Topic 3: The Seance By Joan Lowery Nixon

Nixon, Joan Lowery. 1980. The Séance. New York: Harcourt, Inc., 2004. Original edition, Harcourt, Inc. ISBN: 0152050299.

When a teenage girl disappears from a séance held in another student’s home and later turns up dead, a small East Texas town is stunned. When the student who conducted the séance later turns up murdered it becomes obvious that someone is targeting the entire group of girls who attended. In Joan Lowery Nixon’s THE SÉANCE, one teenage girl must ferret out the murderer before she becomes the next victim. As an orphan Lauren lived with her Aunt Mel in a quiet town on the edge of the Big Thicket. When juvenile delinquent Sara comes to live with them, Lauren takes an instant dislike to her. Sara was pretty and “wore her sweaters and blouses a size too small” (Lowery, 3.). She also snuck out of the house in the middle of the night to meet with boys. Lauren wants to refuse when Sara invites her to attend the séance being held by Roberta, a new girl in school, but when the other girls get together, they convince Lauren to come. From the beginning of the séance, the spooky feelings scare the girls, but it isn’t when the lights go out that the scary part begins. Though the doors and windows are locked from the inside, Sara disappears in the darkness.

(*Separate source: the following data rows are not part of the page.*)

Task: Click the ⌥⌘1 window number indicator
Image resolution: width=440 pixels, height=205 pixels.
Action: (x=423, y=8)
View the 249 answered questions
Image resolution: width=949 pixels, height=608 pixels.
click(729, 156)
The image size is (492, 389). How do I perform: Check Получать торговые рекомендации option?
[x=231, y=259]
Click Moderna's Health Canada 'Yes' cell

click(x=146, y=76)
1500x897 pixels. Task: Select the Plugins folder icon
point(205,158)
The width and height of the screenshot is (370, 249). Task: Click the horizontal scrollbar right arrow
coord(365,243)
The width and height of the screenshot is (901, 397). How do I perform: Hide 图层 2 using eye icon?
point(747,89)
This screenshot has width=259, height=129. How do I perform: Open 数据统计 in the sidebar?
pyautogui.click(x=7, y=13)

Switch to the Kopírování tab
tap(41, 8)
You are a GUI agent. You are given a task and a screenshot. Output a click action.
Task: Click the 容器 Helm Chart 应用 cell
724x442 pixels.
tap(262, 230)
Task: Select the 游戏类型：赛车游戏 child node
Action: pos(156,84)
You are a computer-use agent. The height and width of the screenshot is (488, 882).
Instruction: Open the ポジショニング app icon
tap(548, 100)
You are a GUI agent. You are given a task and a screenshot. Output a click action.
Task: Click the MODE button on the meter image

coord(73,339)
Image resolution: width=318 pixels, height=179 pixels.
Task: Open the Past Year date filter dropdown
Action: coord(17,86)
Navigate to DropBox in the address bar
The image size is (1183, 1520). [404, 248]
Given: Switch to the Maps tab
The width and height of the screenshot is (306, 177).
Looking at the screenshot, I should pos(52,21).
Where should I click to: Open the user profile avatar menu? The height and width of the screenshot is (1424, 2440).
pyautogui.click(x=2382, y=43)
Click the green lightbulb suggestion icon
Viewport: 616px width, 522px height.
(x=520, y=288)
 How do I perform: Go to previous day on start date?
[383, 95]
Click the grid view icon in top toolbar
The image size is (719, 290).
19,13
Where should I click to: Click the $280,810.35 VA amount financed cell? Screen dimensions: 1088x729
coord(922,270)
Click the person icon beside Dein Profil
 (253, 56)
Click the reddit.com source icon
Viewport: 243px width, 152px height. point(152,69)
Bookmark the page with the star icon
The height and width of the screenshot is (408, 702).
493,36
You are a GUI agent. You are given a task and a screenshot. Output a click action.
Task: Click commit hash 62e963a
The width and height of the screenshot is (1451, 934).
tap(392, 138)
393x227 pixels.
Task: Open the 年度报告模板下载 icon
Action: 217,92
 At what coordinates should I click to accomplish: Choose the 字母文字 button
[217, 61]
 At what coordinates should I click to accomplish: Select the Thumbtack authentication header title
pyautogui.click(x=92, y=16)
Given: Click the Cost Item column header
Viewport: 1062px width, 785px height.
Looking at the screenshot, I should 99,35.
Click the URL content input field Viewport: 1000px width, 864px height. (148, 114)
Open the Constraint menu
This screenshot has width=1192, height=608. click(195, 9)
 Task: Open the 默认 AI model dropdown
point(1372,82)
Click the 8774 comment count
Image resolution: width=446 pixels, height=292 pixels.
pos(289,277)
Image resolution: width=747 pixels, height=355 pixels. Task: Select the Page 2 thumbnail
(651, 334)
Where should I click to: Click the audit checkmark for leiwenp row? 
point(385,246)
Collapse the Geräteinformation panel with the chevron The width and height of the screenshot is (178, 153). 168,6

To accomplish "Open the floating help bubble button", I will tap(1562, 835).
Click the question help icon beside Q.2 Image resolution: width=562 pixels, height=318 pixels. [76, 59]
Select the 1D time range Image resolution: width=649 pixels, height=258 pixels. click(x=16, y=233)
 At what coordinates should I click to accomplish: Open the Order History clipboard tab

Nixon’s writing uses a quick pace that pulls the reader along in a current of images, sounds and emotions. The first person narration by Lauren allows the reader to connect with her. THE SÉANCE is “carefully plotted with fair clues for the readers, but hints that don’t really prepare one for the smash finish.” (Publisher’s Weekly, 78.) Over and over the sheriff questions the girls at the séance and they each deny locking the door behind Sara, so at the end of the book, it is somewhat annoying that the person that connected with you was lying about her role. The hints and clues that are sprinkled throughout the story can cast blame on a lot of people in town, much to amateur detective Lauren’s frustration. Nixon’s expert writing ratchets up the suspense as Lauren becomes more and more paranoid about the members of the small town she lives in.

THE SÉANCE also looks at the relationship between family members, friends and community members. Living with her “forthright, caring, but undemonstrative Aunt Mel,” Lauren was “content with her lot.”(Publisher’s Weekly, 78.) “I didn’t even know that I wanted to be held and loved and caressed until Sara came and drew those feelings from the air and them out in front of me…” thinks Lauren. (Nixon, 47.) Having wished Sara would just disappear, Lauren feels guilty when she turns up murdered. Nixon expertly hits on the confusing mix of emotions that teenage girls often feel as they are growing up and interacting with other girls and the boys they sometimes fight over.

Reference List:

Nixon, Joan Lowery. 1980. The Séance. New York: Harcourt, Inc., 2004. Original edition, Harcourt, Inc.

______. 1980. Review of The Séance by Joan Lowery Nixon. Publisher’s Weekly (April 11):78.